Early studies of the ability of chemotherapy to kill cancer cells were conducted in leukemia cell lines in the 1960s. These studies noted log-kill kinetics, meaning if 99% of cells were killed, tumor cell number would decrease from 10 10 to 10 8 or from 10 5 to 10 3 , for example. The fraction of cells killed was proportional, regardless of tumor size; thus, even though a given treatment would appear to have eradicated the tumor, both clinically and radiographically, there would be a high probability of residual cells that would eventually proliferate and show up as a clinically evident tumor (relapse). One explanation for the achievement of sustainable complete remission following this argument would be that other factors such as host immune response may be important at low levels of residual tumoral cells.
Clinical prognostic models are, in part, based on risk of disease relapse and thus take into account features that might suggest micrometastatic undetectable disease at the time of diagnosis. As an example, a large tumor may suggest a longer clinically silent tumor lifetime or a higher doubling rate. Clinically apparent nodal involvement demonstrates that the tumor has gained the capability to spread, at least regionally.
If the decision is made that the patient will benefit from chemotherapy, the treatment strategy devised by the medical oncologist will be largely determined by the stage of the cancer. The initial medical treatment of cancer can be thought of as requiring (1) preoperative (neoadjuvant) chemotherapy, (2) postoperative (adjuvant) chemotherapy, or (3) chemotherapy without localized therapy, either for metastatic, inoperable disease (attributed to locally advanced stage and/or comorbid medical conditions) or a hematologic malignancy. Chemotherapy without surgical therapy was historically thought of as a palliative measure; however, improved efficacy of chemotherapy and radiotherapy is changing this notion. Many hematologic and epithelial malignancies are now approached in curative fashion with chemotherapy alone or combined with radiotherapy.
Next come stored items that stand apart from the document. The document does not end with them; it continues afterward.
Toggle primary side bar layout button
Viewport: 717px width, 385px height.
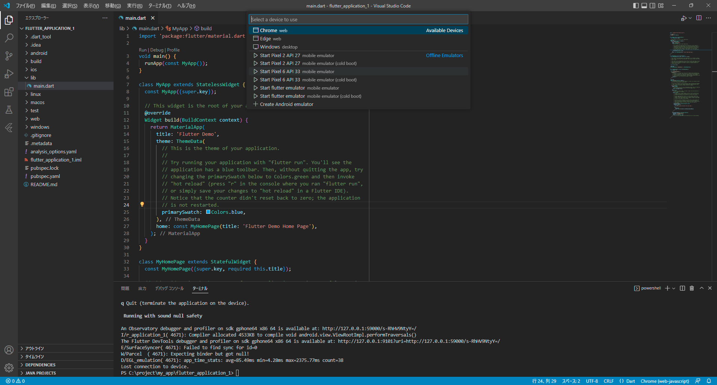point(636,6)
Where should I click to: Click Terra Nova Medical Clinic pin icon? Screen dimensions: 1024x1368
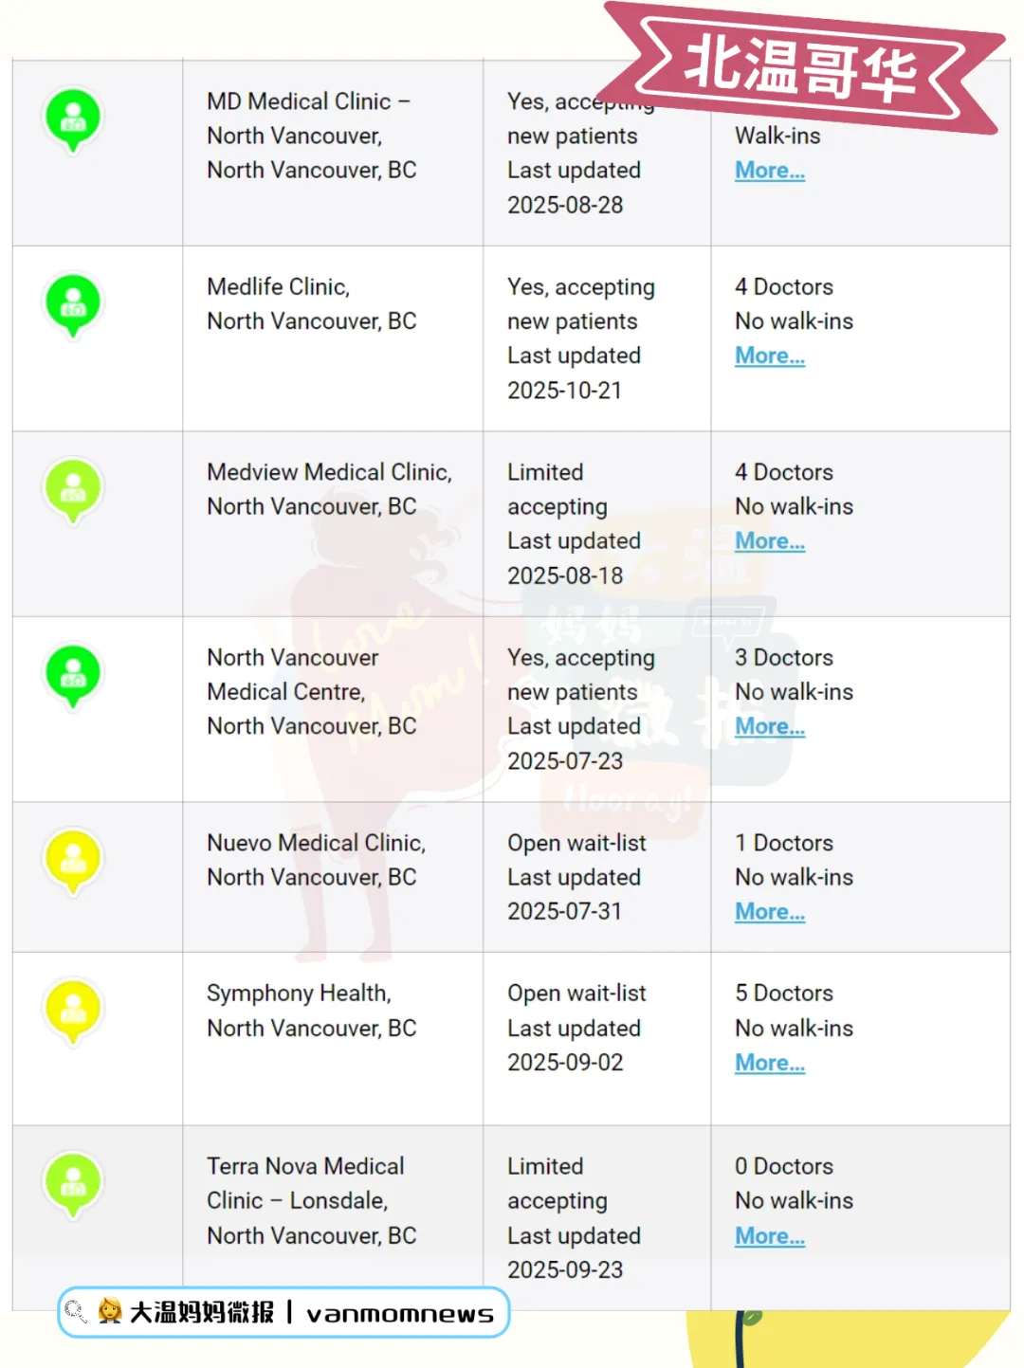73,1184
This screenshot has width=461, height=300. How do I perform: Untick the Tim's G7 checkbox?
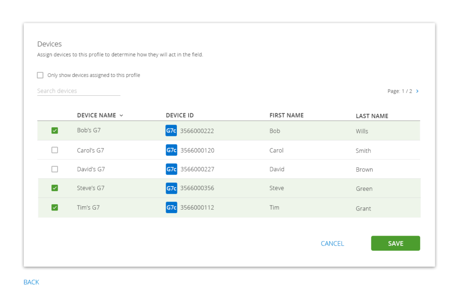point(54,207)
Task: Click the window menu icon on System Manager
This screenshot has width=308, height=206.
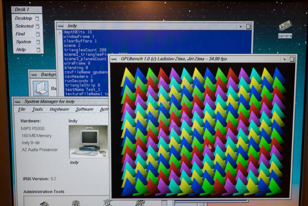Action: click(17, 102)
When the first chemotherapies were developed, they were used only in patients with advanced disease who were failing other therapies. This was largely because of poor efficacy of therapy, and chemotherapy in this setting was usually associated with significant treatment-related morbidity. The therapeutic index (benefit opposed to morbidity) and associated supportive care measures of chemotherapy today tip this balance in favor of treating patients earlier, even with no objective evidence of postsurgical disease.
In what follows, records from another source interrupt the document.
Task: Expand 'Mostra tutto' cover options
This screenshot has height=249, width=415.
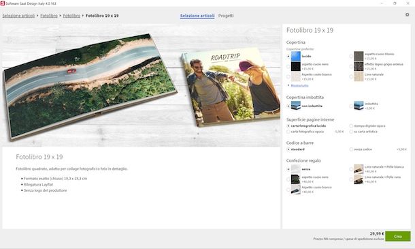Action: coord(299,85)
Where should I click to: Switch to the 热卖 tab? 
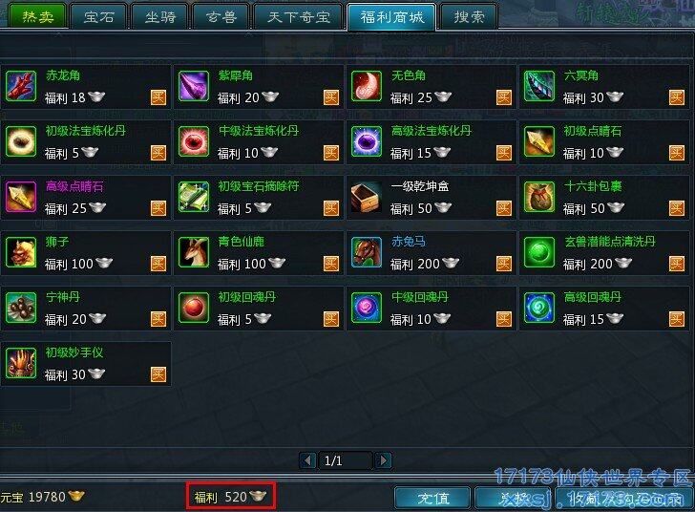click(x=38, y=17)
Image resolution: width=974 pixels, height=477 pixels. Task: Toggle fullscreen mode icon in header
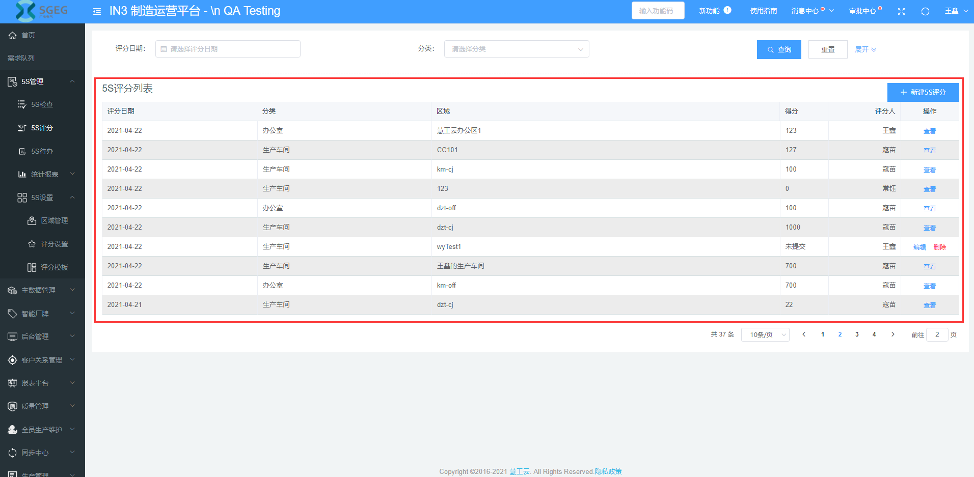(x=901, y=11)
Miraculous progress has been made in surgical and radiotherapeutic treatments for localized disease; however, many cancers have metastatic spread at diagnosis. Surgically or radiotherapeutically treated tumors may fail locally, but they often recur at distant sites. When considering the previously discussed undetectable period of tumor growth, it becomes apparent how a completely resected tumor may have significant occult residual disease, either locally or at distant sites. In this situation, chemotherapy is given as an adjuvant to augment the effect of surgery; hence the name adjuvant chemotherapy. Many patients who receive adjuvant therapy are without evidence of disease after local therapy. The pathologic margins of surgical specimens may be negative, and imaging may reveal no abnormality; however, significant relapse potential from residual local disease or micrometastases may exist. Adjuvant therapy aims to eradicate this subclinical disease before it reaches a critical threshold at which cure becomes difficult. Breast, lung, and colon cancer are a few examples of the many cancers that benefit from adjuvant therapy.